Civilization
Khmer Empire
The medieval Southeast Asian state centred on Angkor, whose god-kings built the Hindu and Buddhist temple-mountains as models of the cosmos in stone.
The Khmer Empire was the dominant power of mainland Southeast Asia from the ninth to the fifteenth century, ruled from a succession of capitals in the Angkor region of present-day Cambodia. Its conventional span runs from 802, the date a much later inscription assigns to the consecration of Jayavarman II, to 1431, the year tradition fixes for the abandonment of Angkor after pressure from the Thai kingdom of Ayutthaya. Both dates are tidier than the history behind them, but they bracket the period in which Khmer kings governed a territory reaching across modern Cambodia into Thailand, Laos, and southern Vietnam, and raised the monuments for which the civilization is remembered.
At the centre of Khmer kingship stood the cult later scholars labelled the devarāja — a Sanskrit term meaning “god-king” or, on another reading, “king of the gods.” Exactly what the rite enacted is disputed; the inscriptions are sparse and have been read in opposed ways. What is clear is that the Khmer court drew its legitimacy from Indian religion, identifying the king with a great deity, most often Shiva, and binding the ruler’s power to a sacred royal linga installed on a temple-mountain. The state temple was understood as a working image of the cosmos: a stepped pyramid standing for Mount Meru, the axis of the world in Hindu and Buddhist cosmology, ringed by enclosures and a moat that figured the encircling mountains and oceans. To build such a temple was to anchor the realm to the order of the universe.
The religion of the court shifted across the centuries. Early Angkor was predominantly Shaivite, with Vaishnava and indigenous strands alongside it; Suryavarman II, in the early twelfth century, dedicated Angkor Wat to Vishnu and oriented it, unusually, to the west. Under Jayavarman VII, late in the same century, the state turned toward Mahayana Buddhism, and his temple-city of the Bayon set the faces of a bodhisattva — most often identified with Avalokiteshvara — gazing out over the kingdom. Theravada Buddhism, the form still practised in Cambodia, spread among the population in the centuries that followed and outlasted the empire that the older cults had served.
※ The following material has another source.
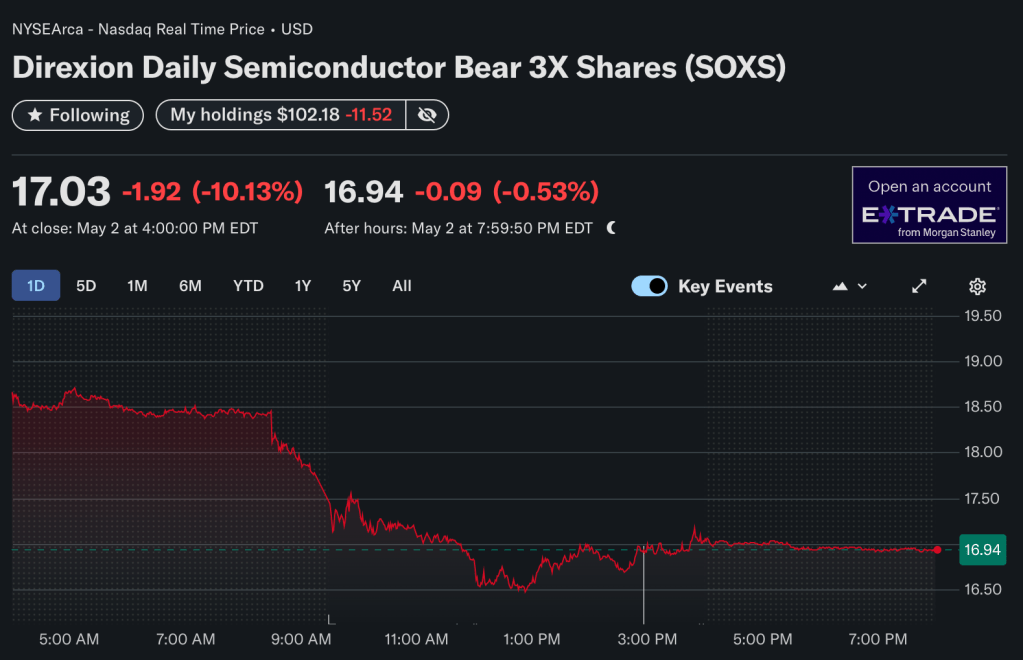
Task: View the 5Y chart range
Action: pyautogui.click(x=351, y=286)
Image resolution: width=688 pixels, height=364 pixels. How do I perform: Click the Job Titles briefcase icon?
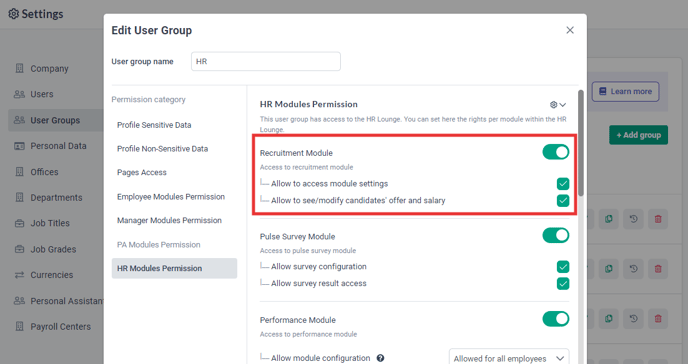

How far these ideas were held by ordinary Khmer, as against the court and priesthood that commissioned the inscriptions, is among the things the record does not say. The temples and their dedications express the theology of those who paid for them. The vast hydraulic works around Angkor — the reservoirs and canals that supported one of the largest pre-industrial settlements on earth — were once read as proof of a “hydraulic” state organized around irrigation, though that thesis is now heavily qualified. After 1431 the kings moved their seat toward the south, and the great temples passed gradually into the keeping of Buddhist monks, never wholly abandoned. The stone cosmos remained standing after the empire that built it was gone.